By demonstrating that the same force causing an apple to fall to the ground also governs the Moon’s orbit around Earth and the planets’ paths around the Sun, Newton unified celestial and terrestrial mechanics. By showing that Mars’ orbit could be accurately calculated only with an ellipse, he dismantled the crystalline spheres of the geocentric model.
Observational Proof of Heliocentric Theory: Galileo's Key Evidence
These laws provided the dynamic description of the solar system that circular orbits could not achieve, effectively proving the Sun’s gravitational dominance. Isaac Newton: The Unifying Force of Gravity While Kepler described how planets moved, Isaac Newton explained why they moved that way.

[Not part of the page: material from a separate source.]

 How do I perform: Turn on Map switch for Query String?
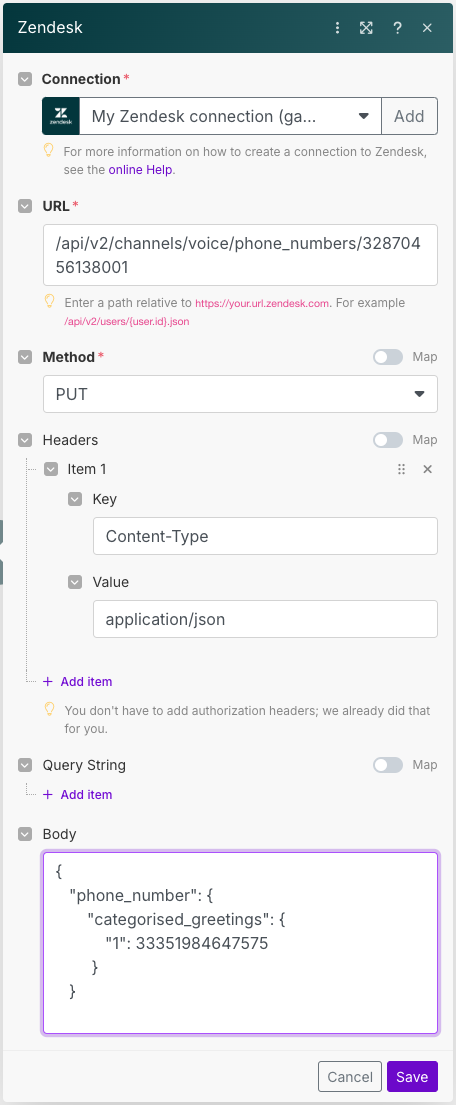click(388, 765)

Aristarchus of Samos in the 3rd century BCE proposed a Sun-centered system, but his ideas were largely dismissed due to the lack of observable stellar parallax and the prevailing geocentric worldview. Johannes Kepler: The Architect of Elliptical Orbits Johannes Kepler transformed heliocentrism from a vague hypothesis into a precise mathematical framework.
Observational Proof of Heliocentric Theory: Galileo's Key Evidence
For over a millennium, the model remained a philosophical curiosity rather than a scientific theory. Newton’s law of universal gravitation provided the physical mechanism that made heliocentrism inevitable.